Prime Minister Benjamin Netanyahu has convened members of his Cabinet to discuss plans for a redeployment of Israeli troops in the West Bank town of Hebron.
Under the terms of the Interim Agreement, Israel was to redeploy from about 80 percent of Hebron.
But according to the plan presented Thursday evening by Defense Minister Yitzhak Mordechai, Israeli troops would remain in more districts of the often volatile town than was negotiated in the agreement.
“A greater presence serves Jewish and Arab interests,” Netanyahu told Israel Radio earlier in the day.
He said any outbreak of violence in Hebron, the only West Bank town with Jewish settlers and Arabs living side by side, would “scuttle the entire peace process.”
The plan calls for Israeli troops to continue patrolling Arab neighborhoods after the redeployment, depending on the security situation.

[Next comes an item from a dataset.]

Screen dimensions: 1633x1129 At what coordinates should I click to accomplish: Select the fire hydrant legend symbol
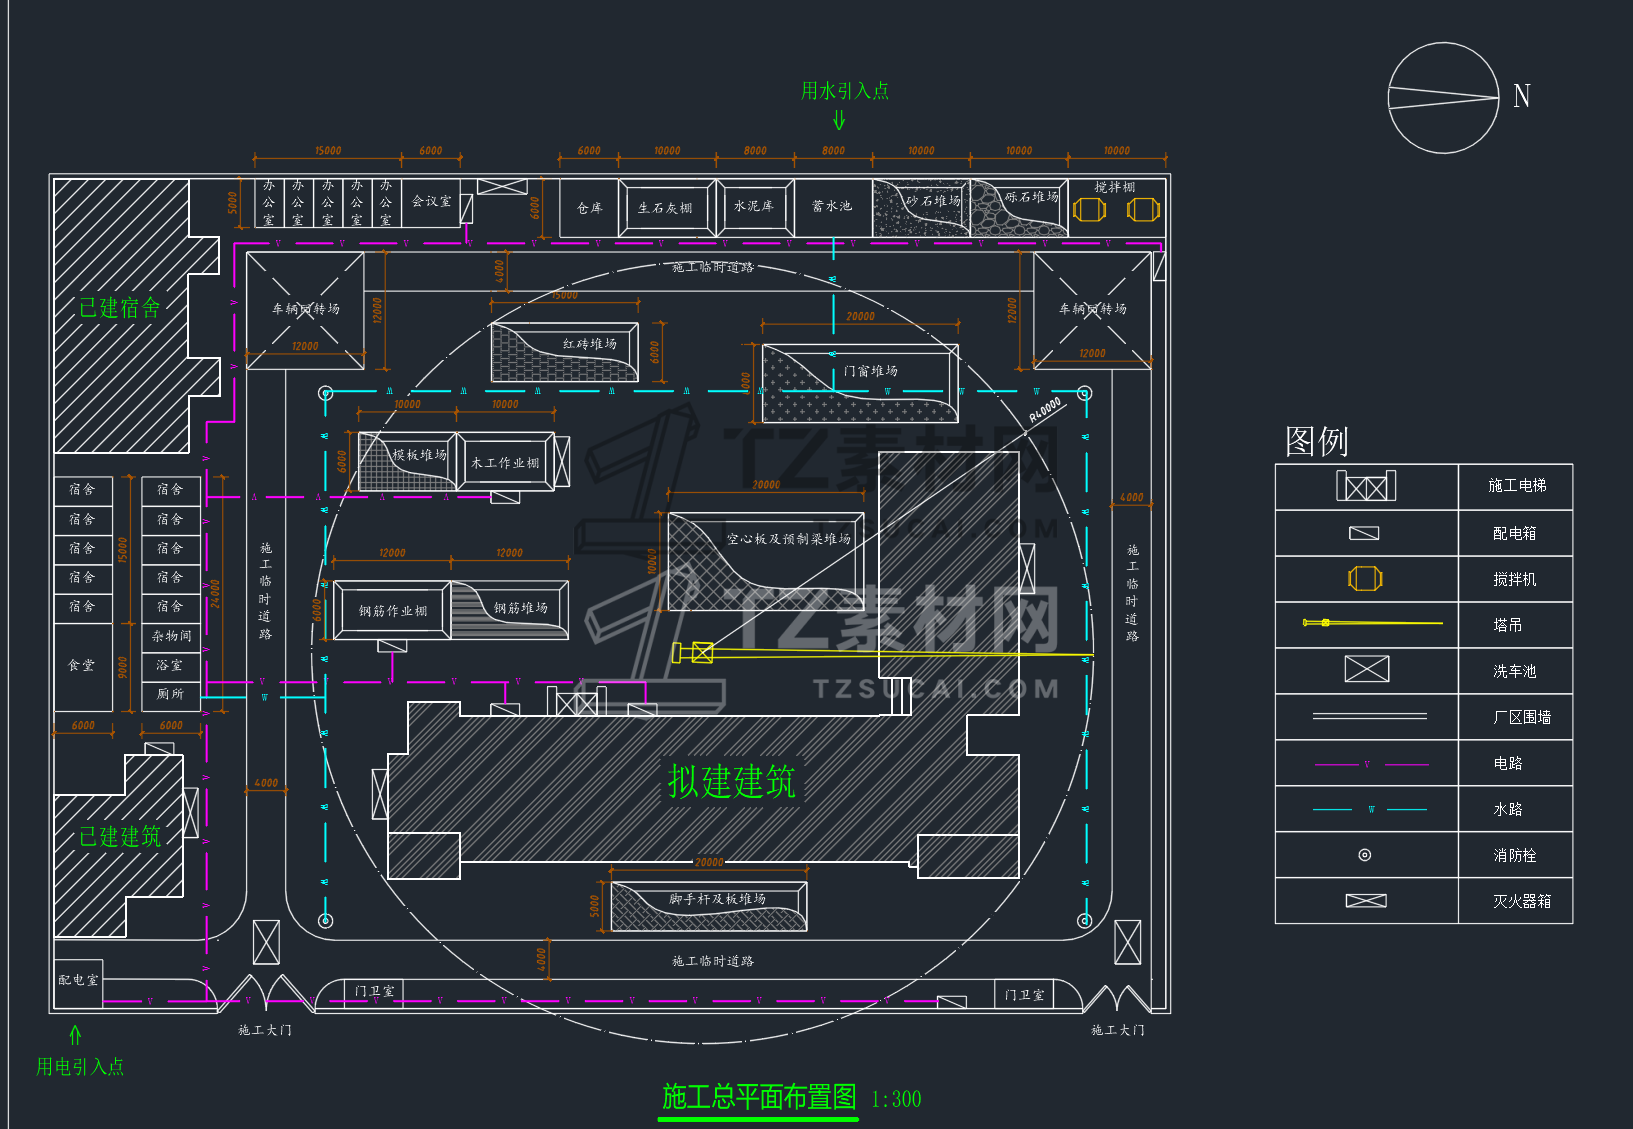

This was based on the principle of preserving the troops’ right to “hot pursuit” of Palestinians suspected of committing security offenses.
Leaks from the report indicated that the redeployment would be carried out more slowly than was agreed upon by the previous Labor government and the Palestinian Authority.
The plan was still subject to government approval before it would be presented to the Palestinian side.
The long-delayed redeployment from Hebron has been looked upon as a test of Netanyahu’s intentions to continue the peace process with the Palestinians.
Mordechai is scheduled to meet next week with Palestinian leader Yasser Arafat to discuss the redeployment.
According to the Interim Agreement, the redeployment was to take place in late March. But it was delayed after a series of Hamas terror attacks in Israel in late February and early March.